One hundred and fifty years ago, when Paris was at the center of the world, a group of painters used to gather every morning at Café Guerbois, in the neighborhood of Batignolles.
The ringleader of the group was Éduard Manet. He was one of the oldest and most established members of the group, a handsome and gregarious man in his early thirties who dressed in the height of fashion and charmed all those around him with his energy and humor.
Manet´s great friend was Edgar Degas. He was among the few who could match wits with Manet; the two shared a fiery spirit and a sharp tongue and would sometimes descend into bitter argument.
Paul Cézanne, tall and gruff, would come and sit moodily in the corner, his trousers held up with a string. "I am not offering you my hand," Cézanne said to Manet once before slumping down by himself. "I haven`t washed them for eight days."
Claude Monet, self-absorbed and strong willed, was a grocer`s son who lacked the education of some of the others.

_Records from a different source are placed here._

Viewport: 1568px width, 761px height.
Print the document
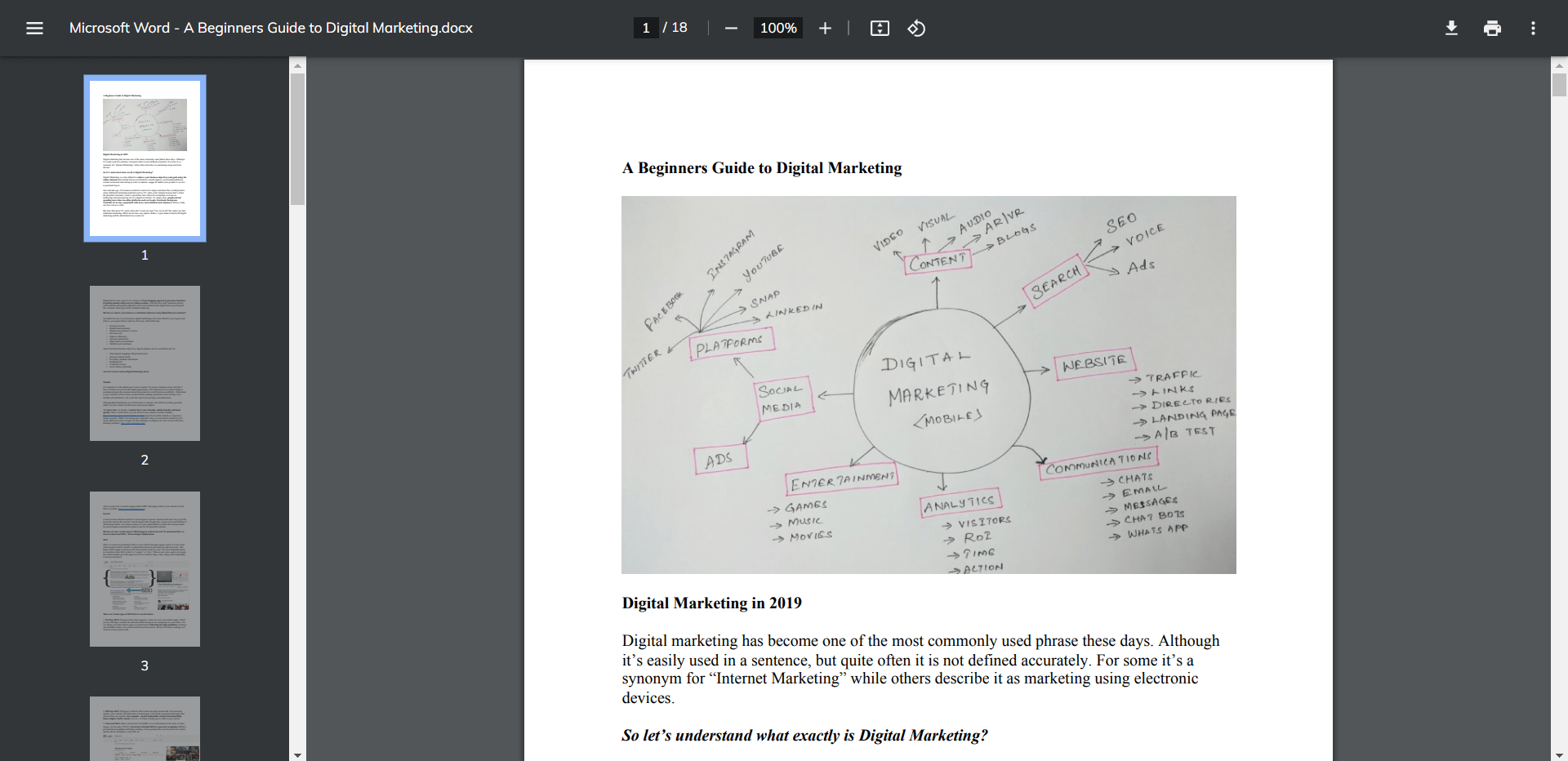pyautogui.click(x=1492, y=29)
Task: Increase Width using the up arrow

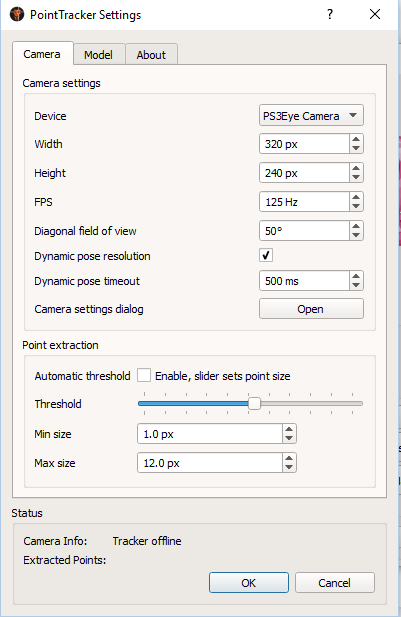Action: pos(356,139)
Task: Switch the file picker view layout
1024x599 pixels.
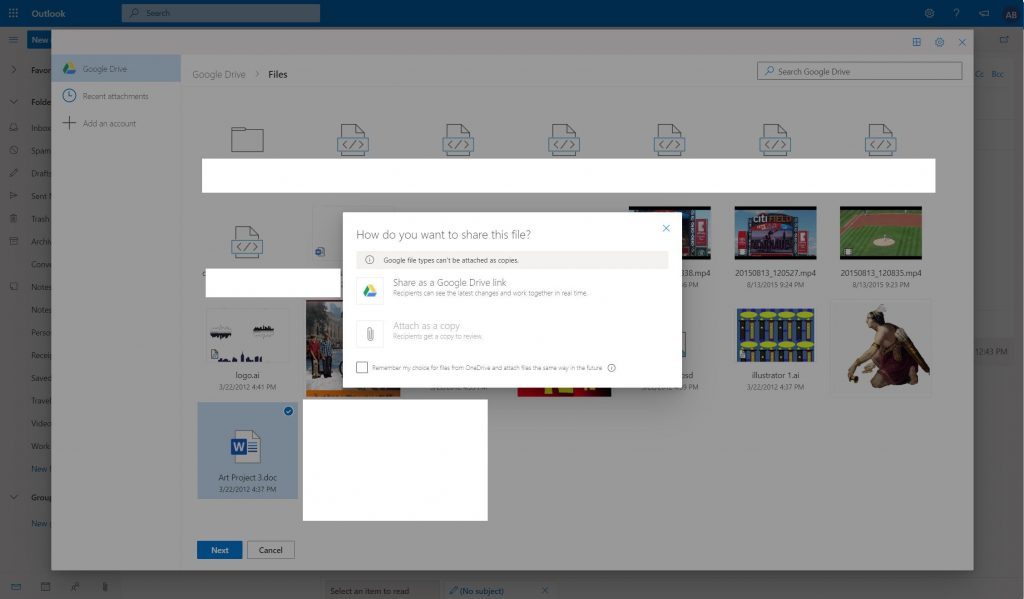Action: pos(917,42)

His best friend was the "easy urchin" Pierre-Auguste Renoir, who, over the course of their friendship, would paint eleven portraits of Monet.

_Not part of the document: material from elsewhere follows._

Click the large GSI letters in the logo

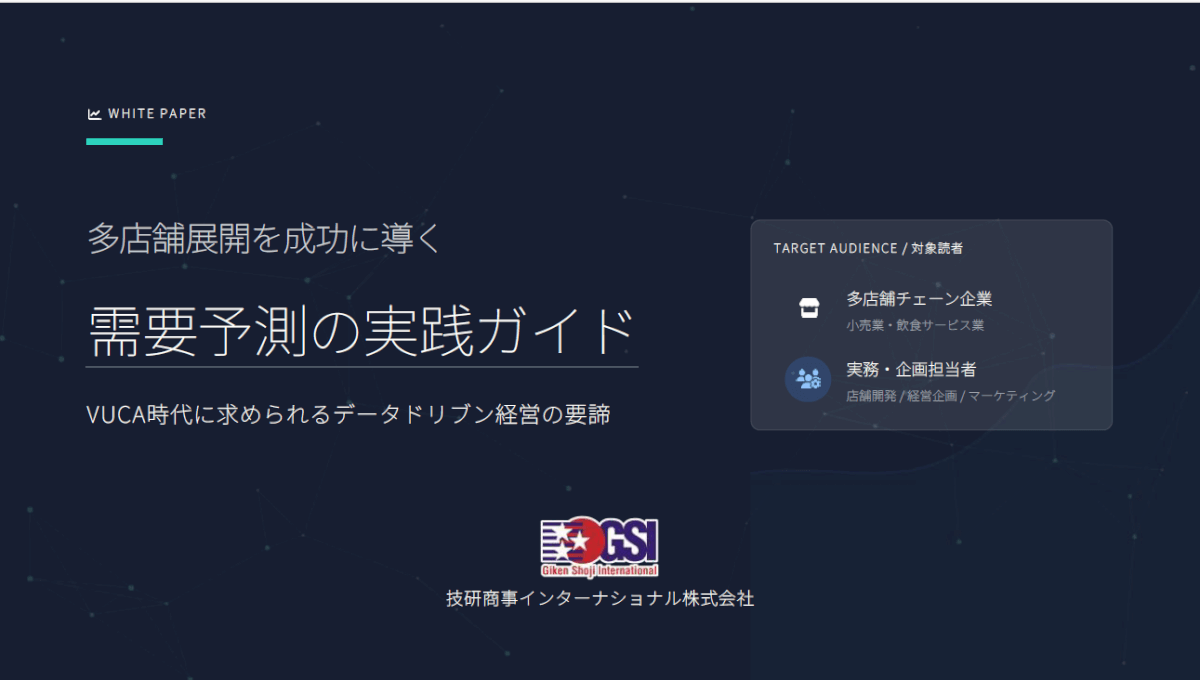pyautogui.click(x=630, y=542)
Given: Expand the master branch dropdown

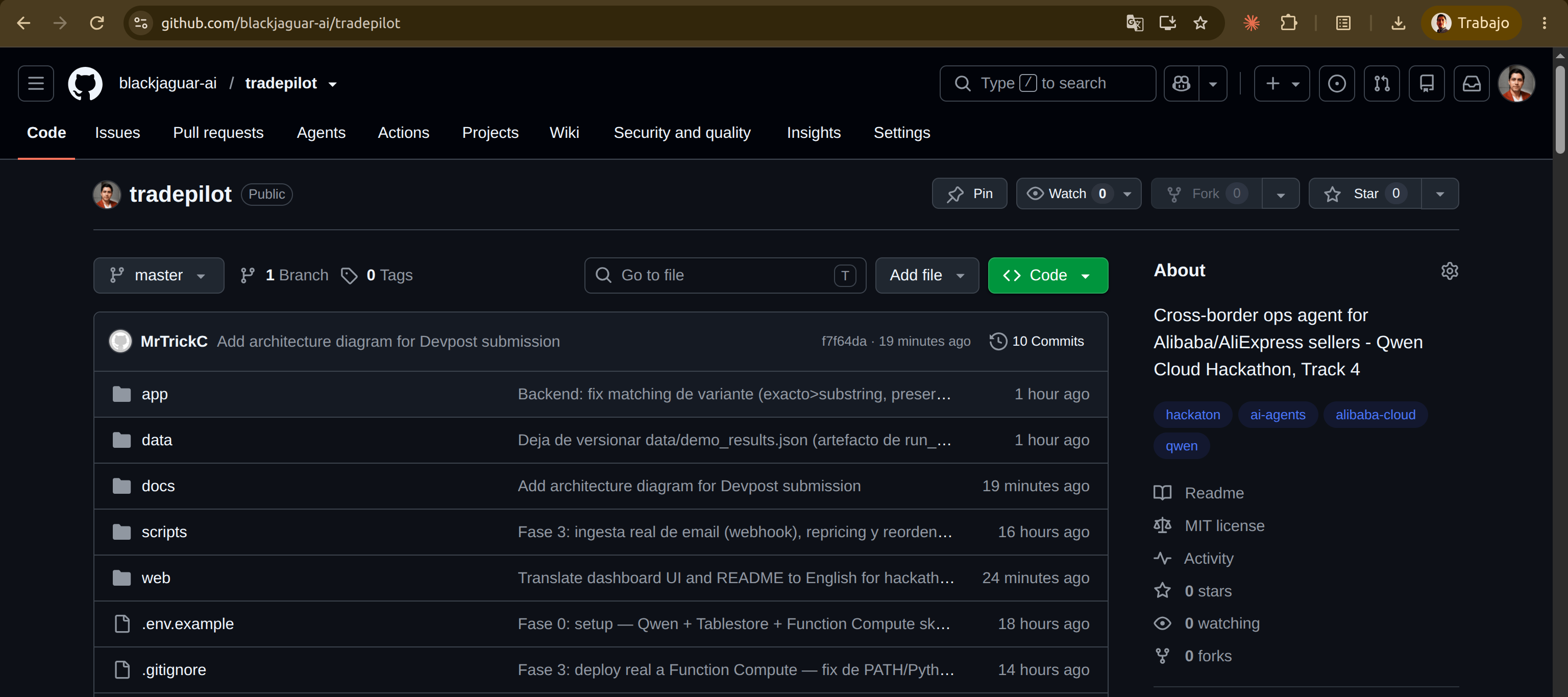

The moral compass of the group was Camille Pissarro: fircely political, loyal, and principled. Even Cézanne - the most ornery and alienated of men - loved Pissaro. Years later, he would identify himself as "Cézanne, pupil of Pissaro."
Painting was regulated by a government department in the nineteenth century, called th Ministry of the Imperial House and the Fine Arts. Considered a profession in the same way that medicine or the law is today, a promissing painter would start at the École Nationale Supérieure des Beaux-Arts.